Start of Source passage

How Can I Support? What Cancer Fighters Find Truly Helpful
I spoke to a friend the other day who was looking for real, tangible ways to help a friend who had recently been diagnosed with cancer. He wanted to help but wasn’t sure where to start- what was too much, and what was actually useful. It can be difficult to find the words, and sometimes the fear of saying the wrong thing shuts us down. Believe me, I UNDERSTAND! Even as the wife of a cancer fighter, searching for helpful things to do or say is not always easy. Sometimes the smallest things can make the biggest impact. I shared with my friend the acts of support we most appreciated and found most meaningful, and then I decided to ask a larger group of cancer fighters what they would add to the list. Every person copes in their own way and likes/dislikes different things, but here are some ideas that might open the door for you on your mission to support.
Let them know they don’t need to respond. I had no idea how overwhelming the PR aspect of cancer fighting would be. Your support system is pouring encouragement, friends and family are seeking updates, and doctors are messaging constantly. You want to keep up with everyone, but it can be exhausting to respond to every message in a timely manner. We found it to be a huge relief when someone would send something like, “Hey. I love you and am proud of you. No need to respond, just know I’m here for you anytime.” Having a message like this pop up is spirit lifting, and doesn’t add stress. I feel supported in the moment, and can respond when I have the time and energy to do so.
Say, “That Sucks”. Even with the best intentions, sometimes it’s best to save your advice. We found that hearing “That sucks.” was one of our favorite responses. Fighters don’t want pity. They want to know that you understand and are there for them. Keep it simple, and be kind.
Don’t ask, just do. This may seem counter-intuitive, but sometimes asking what you can do to help adds stress. When someone messages me and asks what they can do, I find myself with another task. What could I have this person do? What do I need? What is too much to ask? Sometimes it’s helpful, but sometimes it’s nice to not have to give a specific recommendation. Of course be sensible with your choice- don’t throw a surprise party or sign them up for ice skating lessons or something that could end up being a burden. Think of small, sweet gestures that can be done on your own, and just do them! Ideas: Send a Seamless (food delivery) gift card, offer to come do the dishes, bring over a meal (but make it clear you’re just dropping off so they don’t feel the need to host) send a package with toilet paper, paper towels (or other things that might be on the back burner for a person in the throes of treatment) give them two or three options for nights you are free to babysit if they have kids, mention you’re at the grocery store and ask if there’s anything you can pick up for them. Even the simplest things are appreciated!

End of Source passage
Start of Extracted records

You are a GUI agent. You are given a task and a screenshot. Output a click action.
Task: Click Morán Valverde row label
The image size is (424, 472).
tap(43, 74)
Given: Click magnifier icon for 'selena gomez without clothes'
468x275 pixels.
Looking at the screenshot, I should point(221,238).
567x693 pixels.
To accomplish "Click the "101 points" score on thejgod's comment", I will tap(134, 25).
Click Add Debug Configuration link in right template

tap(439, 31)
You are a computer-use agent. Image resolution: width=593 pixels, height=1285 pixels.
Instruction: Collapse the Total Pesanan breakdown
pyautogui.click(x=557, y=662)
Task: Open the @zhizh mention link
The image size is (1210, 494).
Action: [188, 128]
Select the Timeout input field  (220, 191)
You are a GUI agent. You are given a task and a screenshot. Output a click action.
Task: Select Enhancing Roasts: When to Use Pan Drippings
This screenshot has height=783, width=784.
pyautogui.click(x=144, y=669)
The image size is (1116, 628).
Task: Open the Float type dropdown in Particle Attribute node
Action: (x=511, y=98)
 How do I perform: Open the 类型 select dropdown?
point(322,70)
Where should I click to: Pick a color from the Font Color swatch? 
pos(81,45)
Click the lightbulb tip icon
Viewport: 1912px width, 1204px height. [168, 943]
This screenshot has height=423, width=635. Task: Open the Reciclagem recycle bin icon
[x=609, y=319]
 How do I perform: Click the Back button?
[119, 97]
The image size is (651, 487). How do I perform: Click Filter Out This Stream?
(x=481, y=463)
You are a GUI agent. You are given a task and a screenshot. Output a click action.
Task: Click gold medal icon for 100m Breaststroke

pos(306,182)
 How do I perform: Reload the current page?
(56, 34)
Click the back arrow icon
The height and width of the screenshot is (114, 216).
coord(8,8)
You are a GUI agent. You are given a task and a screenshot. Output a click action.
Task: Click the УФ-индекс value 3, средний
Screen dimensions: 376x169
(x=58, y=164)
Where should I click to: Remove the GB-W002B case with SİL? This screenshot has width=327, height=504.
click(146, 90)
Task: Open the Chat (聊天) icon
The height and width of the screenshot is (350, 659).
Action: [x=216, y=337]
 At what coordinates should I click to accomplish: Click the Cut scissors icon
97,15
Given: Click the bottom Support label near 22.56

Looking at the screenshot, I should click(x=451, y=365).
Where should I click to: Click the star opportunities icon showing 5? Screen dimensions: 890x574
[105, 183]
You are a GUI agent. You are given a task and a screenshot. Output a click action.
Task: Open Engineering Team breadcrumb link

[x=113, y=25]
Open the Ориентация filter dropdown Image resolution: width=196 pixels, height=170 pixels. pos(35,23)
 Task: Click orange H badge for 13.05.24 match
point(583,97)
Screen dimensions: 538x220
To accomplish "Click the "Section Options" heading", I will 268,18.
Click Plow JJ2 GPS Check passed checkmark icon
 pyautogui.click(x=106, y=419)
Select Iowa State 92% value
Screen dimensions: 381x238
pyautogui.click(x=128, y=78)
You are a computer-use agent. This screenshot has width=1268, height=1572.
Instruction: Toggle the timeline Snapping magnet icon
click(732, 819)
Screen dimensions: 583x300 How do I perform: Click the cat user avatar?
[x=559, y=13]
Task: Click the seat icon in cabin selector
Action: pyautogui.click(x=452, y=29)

End of Extracted records

→ Tasks to carry out
• A. Update the article on supporting cancer fighters between "Let them know" and "energy to do so.", inclusive, with "exhausting" replaced by "draining".
• B. Answer these questions from the article on supporting cancer fighters:
(i) Besides the support system and friends and family, who does the article say is messaging constantly?
(ii) What two-word response does the article call one of the favorites?
(iii) What food delivery service does the article suggest sending a gift card for?
• C. Can you pick up the article on supporting cancer fighters after its final sentence and continue it?

→ Answers for each item
• A.
Let them know they don’t need to respond. I had no idea how overwhelming the PR aspect of cancer fighting would be. Your support system is pouring encouragement, friends and family are seeking updates, and doctors are messaging constantly. You want to keep up with everyone, but it can be draining to respond to every message in a timely manner. We found it to be a huge relief when someone would send something like, “Hey. I love you and am proud of you. No need to respond, just know I’m here for you anytime.” Having a message like this pop up is spirit lifting, and doesn’t add stress. I feel supported in the moment, and can respond when I have the time and energy to do so.

• B.
(i) Doctors.
(ii) "That sucks."
(iii) Seamless.

• C.
Send a care package. Our recommendations: natural lip balm, ginger candies or tea, water bottle, blanket, funny socks, moisturizer, warm hat or beanie, entertainment (movies, crosswords, etc.), noise cancelling headphones (treatments/hospitals can be loud), eye mask, neck pillow, loungewear (we LOVE Feejays), video streaming service subscription, journal, a planner (shameless plug: The Better Book), a book you love (not cancer-related), massage gift certificate, or a robe. There are a lot of great products and resources out there that can really help a fighter unwind and feel comforted.
Just listen. This came up many times in the responses I received from cancer fighters. Being able to talk about their fears and struggles without feeling like a burden is so important. Heavy topics can be uncomfortable to discuss, but making yourself available for a conversation like this can mean the world. Fighters are dealing with real, scary situations that aren’t easy to talk about. They want to feel normal and convince everyone around them that they are fine, but also occasionally need to say these scary thoughts out loud. Be the person that can handle hearing what they need to share.
Send a card. Of course, I love this one. Sending and receiving cards is one of my favorite ways to show support. I was surprised by how many people told me it’s one of theirs as well! Coming home from a long day of treatment or appointments to a cheery card is the best. Send something meaningful, funny, thoughtful, irreverent, sweet- it all works! We are convinced laughter is the best medicine, and love receiving a card that makes us laugh. Make the day brighter for a fighter by sending a smile. Second shameless plug: shop our support cards HERE!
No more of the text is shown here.